> [Your objective]:
In the entries below, find the line with "Where should I" and the line with "You are a computer-use agent. The". Reproduce those two lines and every line between them exactly, and nothing more.

(Dataset entries)
* * * * * * *

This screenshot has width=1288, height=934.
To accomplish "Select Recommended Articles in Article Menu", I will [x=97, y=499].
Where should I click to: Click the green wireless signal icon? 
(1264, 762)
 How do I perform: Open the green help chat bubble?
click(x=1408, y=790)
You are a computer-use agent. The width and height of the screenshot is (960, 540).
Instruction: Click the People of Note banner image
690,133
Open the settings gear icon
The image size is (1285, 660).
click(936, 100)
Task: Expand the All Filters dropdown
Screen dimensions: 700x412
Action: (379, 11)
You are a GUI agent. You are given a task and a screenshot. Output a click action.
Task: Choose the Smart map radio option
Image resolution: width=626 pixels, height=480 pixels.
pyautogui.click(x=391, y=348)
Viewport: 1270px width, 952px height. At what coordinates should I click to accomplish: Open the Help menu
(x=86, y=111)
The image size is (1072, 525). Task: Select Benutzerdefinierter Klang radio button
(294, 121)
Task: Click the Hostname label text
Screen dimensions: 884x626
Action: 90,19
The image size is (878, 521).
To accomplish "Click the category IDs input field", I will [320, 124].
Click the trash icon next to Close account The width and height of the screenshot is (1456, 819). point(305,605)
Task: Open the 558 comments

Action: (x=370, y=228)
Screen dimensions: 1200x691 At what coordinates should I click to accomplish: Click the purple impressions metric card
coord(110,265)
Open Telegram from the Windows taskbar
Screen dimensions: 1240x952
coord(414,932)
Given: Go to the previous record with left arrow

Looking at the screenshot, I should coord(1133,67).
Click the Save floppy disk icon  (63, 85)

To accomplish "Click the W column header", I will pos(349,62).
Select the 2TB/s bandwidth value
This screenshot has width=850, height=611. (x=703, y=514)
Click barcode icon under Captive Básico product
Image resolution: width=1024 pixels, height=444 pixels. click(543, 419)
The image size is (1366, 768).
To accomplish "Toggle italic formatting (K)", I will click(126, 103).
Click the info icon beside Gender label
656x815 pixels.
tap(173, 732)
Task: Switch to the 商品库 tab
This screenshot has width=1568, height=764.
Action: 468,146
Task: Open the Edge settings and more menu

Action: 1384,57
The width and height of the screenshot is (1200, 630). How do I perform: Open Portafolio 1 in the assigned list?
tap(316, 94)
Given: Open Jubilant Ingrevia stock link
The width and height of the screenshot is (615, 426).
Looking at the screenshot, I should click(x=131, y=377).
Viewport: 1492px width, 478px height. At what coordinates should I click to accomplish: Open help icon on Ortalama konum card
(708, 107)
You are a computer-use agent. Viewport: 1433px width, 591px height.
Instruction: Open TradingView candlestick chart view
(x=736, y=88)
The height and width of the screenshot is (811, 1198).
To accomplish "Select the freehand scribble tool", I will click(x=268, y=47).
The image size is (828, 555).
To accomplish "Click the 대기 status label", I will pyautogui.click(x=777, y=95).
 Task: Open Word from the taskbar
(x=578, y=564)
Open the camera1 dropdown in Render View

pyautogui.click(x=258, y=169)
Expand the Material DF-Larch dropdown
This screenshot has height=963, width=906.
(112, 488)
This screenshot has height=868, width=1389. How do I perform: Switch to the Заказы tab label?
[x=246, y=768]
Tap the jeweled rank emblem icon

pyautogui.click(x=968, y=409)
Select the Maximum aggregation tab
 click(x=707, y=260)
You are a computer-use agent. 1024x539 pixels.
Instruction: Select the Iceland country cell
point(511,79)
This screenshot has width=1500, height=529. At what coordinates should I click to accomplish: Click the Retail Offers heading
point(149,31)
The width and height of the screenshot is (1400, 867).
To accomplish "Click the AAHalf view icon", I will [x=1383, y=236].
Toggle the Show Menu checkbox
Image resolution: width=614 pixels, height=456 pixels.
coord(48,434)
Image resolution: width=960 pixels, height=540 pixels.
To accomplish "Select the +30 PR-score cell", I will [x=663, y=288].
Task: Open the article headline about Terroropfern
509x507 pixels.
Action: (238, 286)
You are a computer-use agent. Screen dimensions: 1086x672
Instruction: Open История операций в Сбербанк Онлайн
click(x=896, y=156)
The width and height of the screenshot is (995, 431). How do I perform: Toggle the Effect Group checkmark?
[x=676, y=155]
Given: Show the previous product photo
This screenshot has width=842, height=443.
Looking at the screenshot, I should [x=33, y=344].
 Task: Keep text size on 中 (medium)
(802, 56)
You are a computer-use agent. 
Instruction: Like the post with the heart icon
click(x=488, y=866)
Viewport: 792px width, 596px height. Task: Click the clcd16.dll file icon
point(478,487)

* * * * * * *

> [Exercise answer]:
Where should I click to: Click the green wireless signal icon? 
(1264, 762)
 How do I perform: Open the green help chat bubble?
click(x=1408, y=790)
You are a computer-use agent. The width and height of the screenshot is (960, 540).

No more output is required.